4. Identification de lignes budgétaires spécifiques

Progressivement, les États ont cherché à identifier les lignes budgétaires dédiées aux refuges, afin de mesurer les efforts pour garantir la sécurité et la protection des victimes. Onze pays sur 16 ont fourni des données sur leurs budgets. D'autres ont inclus ce montant dans le budget des organismes œuvrant pour l'égalité des genres, qu'il s'agisse de ministères, de secrétariats ou d'instituts.

5. Coupes budgétaires pendant la pandémie

Au Honduras, de nombreux refuges sont actuellement sous pression pour répondre à la demande croissante des femmes en détresse (Rapport du Bureau Régional d’ONU Femmes, Prévention de la violence contre les femmes face à la Covid-19 en Amérique latine et dans les Caraïbes, avril 2020). À Cuenca, en Équateur, la maison d’accueil pour les survivantes de violences de genre est saturée. Malgré le fait que la crise sanitaire ait exacerbé ces violences en raison du confinement à domicile, de la fermeture des écoles, de la surcharge de travail des soignants ; plusieurs pays ont réduit les budgets qu'ils avaient alloués aux refuges, parfois de manière drastique.

Conclusion et perspectives

Les gouvernements d'Amérique latine – surtout depuis l'adoption de la Convention de Belém do Pará – ont accordé une plus grande attention à la place des inégalités de genre dans leurs agendas politiques respectifs. Mais, malgré l'engagement croissant des gouvernements pour éliminer la violence fondée sur le genre et l'augmentation du nombre de refuges au cours de la dernière décennie, le chemin à parcourir pour obtenir des services de soutien pour les femmes victimes de violence est encore long. Par manque de moyens, nombreux sont les pays de cette région qui offrent des services d'hébergement insuffisants. Et, parallèlement, ceux qui disposent de plus grandes ressources se retrouvent saturés.

Ce phénomène est également présent sur le vieux continent, où le Parlement européen, situé dans le centre de Bruxelles, a été obligé, en mai 2020, de réaffecter l'un de ses bureaux en refuge temporaire pour les femmes sans abri ou victimes de violences domestiques, particulièrement touchées par la pandémie.
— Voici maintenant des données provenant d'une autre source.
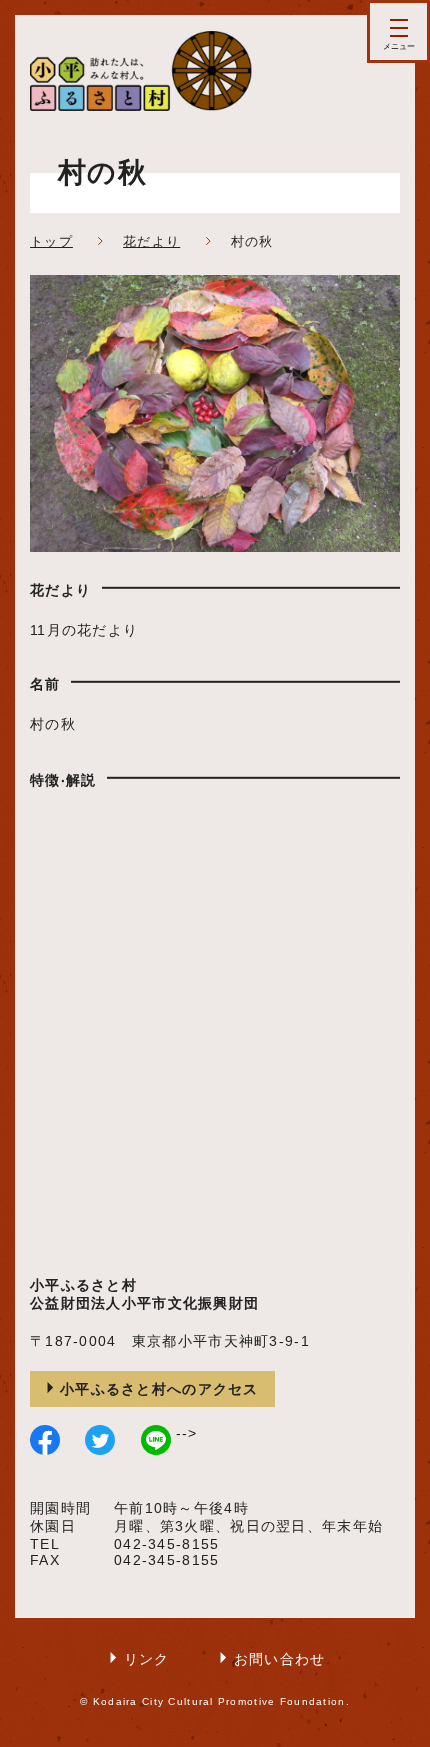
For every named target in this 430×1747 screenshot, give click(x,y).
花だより (151, 241)
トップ (51, 241)
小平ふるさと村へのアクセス (159, 1389)
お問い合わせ (280, 1659)
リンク (147, 1659)
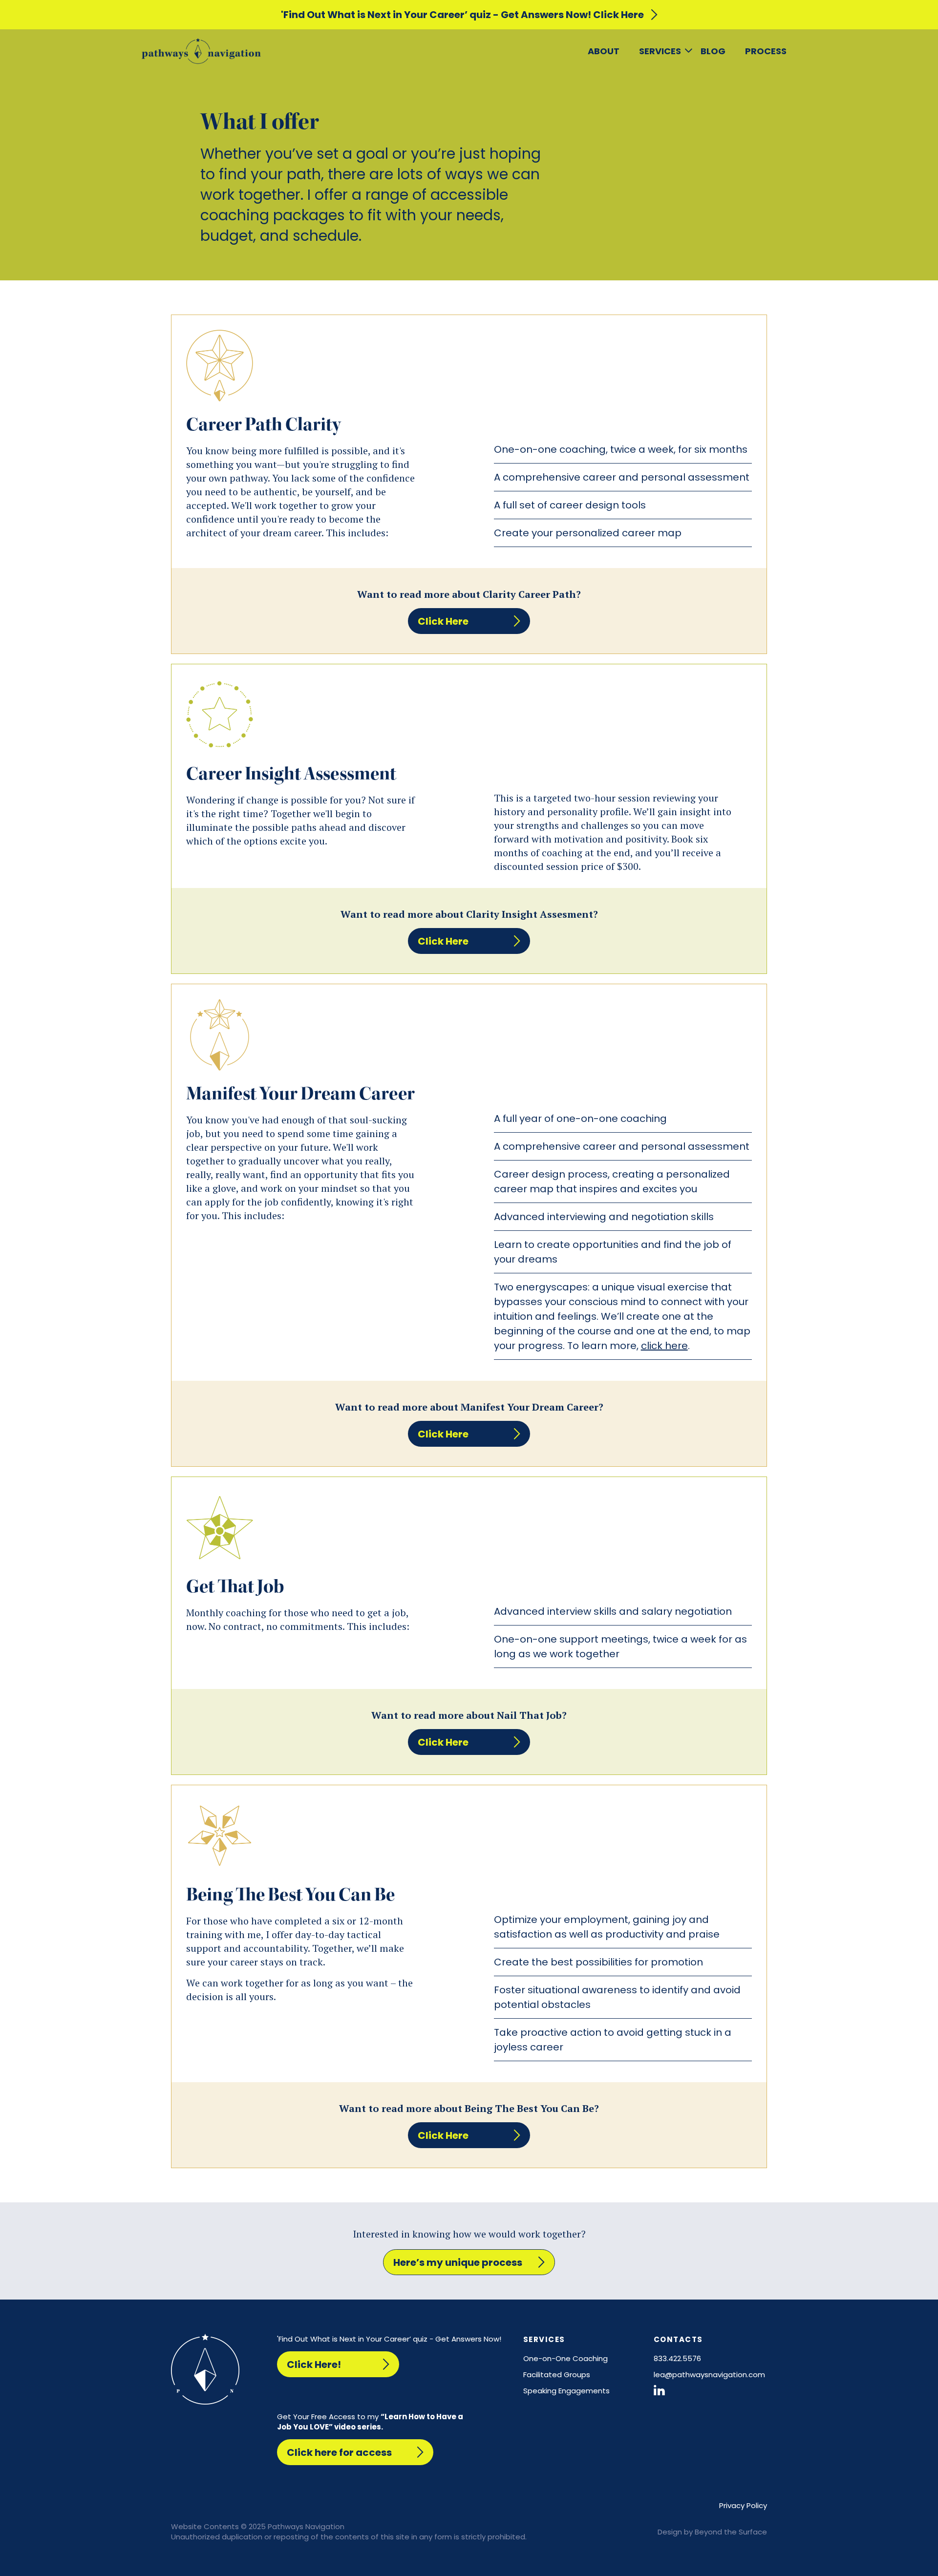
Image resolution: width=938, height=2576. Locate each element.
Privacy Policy (743, 2505)
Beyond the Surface (731, 2532)
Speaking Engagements (566, 2391)
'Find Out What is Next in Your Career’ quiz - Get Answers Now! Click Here (462, 14)
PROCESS (766, 51)
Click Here (443, 621)
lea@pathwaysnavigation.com (709, 2374)
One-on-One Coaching (565, 2358)
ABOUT (603, 51)
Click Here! (314, 2364)
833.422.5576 (677, 2358)
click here (664, 1345)
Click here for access (339, 2452)
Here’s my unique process (457, 2262)
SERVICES (660, 51)
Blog (713, 51)
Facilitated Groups (556, 2374)
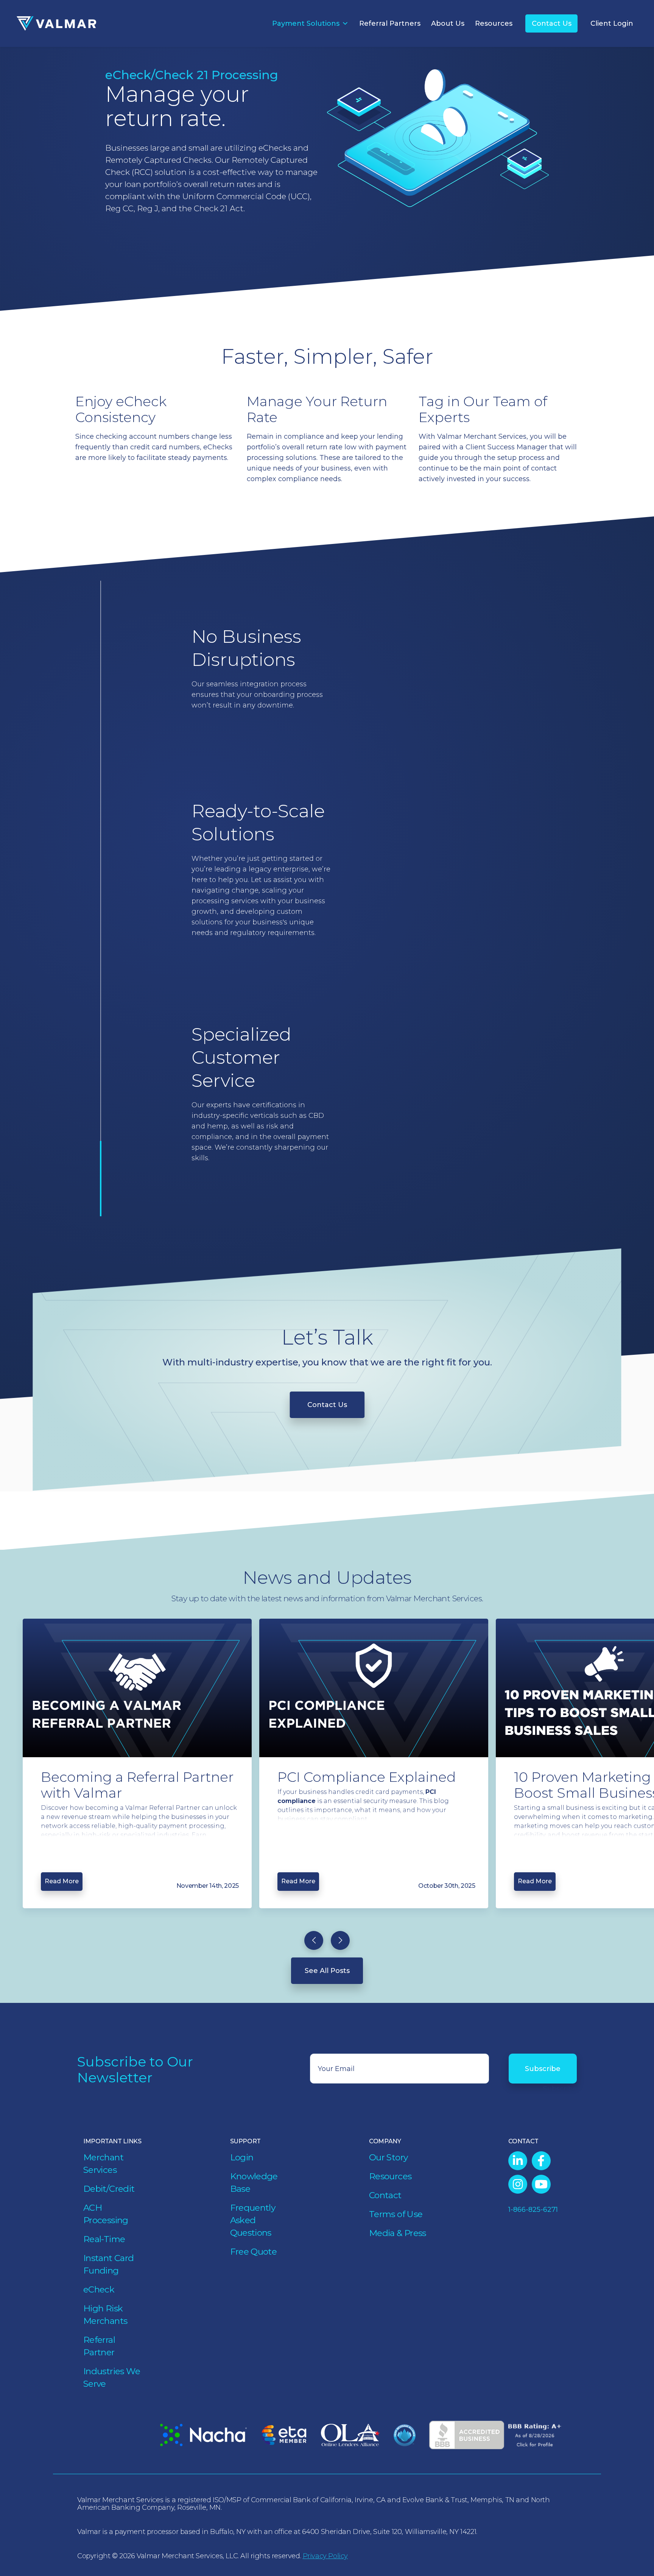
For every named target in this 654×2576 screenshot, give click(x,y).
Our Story (388, 2157)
Dans ce cadre et afin d'augmenter le nombre de refuges, trois recommandations ont été formulées aux États lors du webinaire :

• Affecter les fonds nécessaires aux refuges et services d’appui aux femmes victimes de violence ;

• Prendre des mesures pour que ces centres d’hébergement restent toujours aptes, actifs et prêts à accueillir les femmes ;

• Après avoir constaté que peu de pays évaluent les politiques publiques mises en place en matière de refuges, il a également été recommandé de procéder à un suivi systématique, en identifiant les difficultés rencontrées et les résultats obtenus.


Face au manque de chiffres fiables sur le sujet, l'étude régionale sur les refuges pour les victimes de la violence sexiste en Amérique latine (qui sera publiée prochainement) constitue un document précieux qui permet aujourd’hui d’identifier le nombre de refuges dans la région, le type de services qu'ils fournissent et les mécanismes étatiques de supervision à l’œuvre. Par conséquent, dans la phase de redressement économique post-covid et dans le cadre de la gestion de la crise, il sera essentiel d'investir dans les initiatives de la société civile afin de prévenir et d’éliminer la violence fondée sur le genre ; de concevoir des programmes qui permettent aux femmes de s’émanciper sur le plan économique, y compris des plans d'accès au logement, à la formation professionnelle et à l’emploi.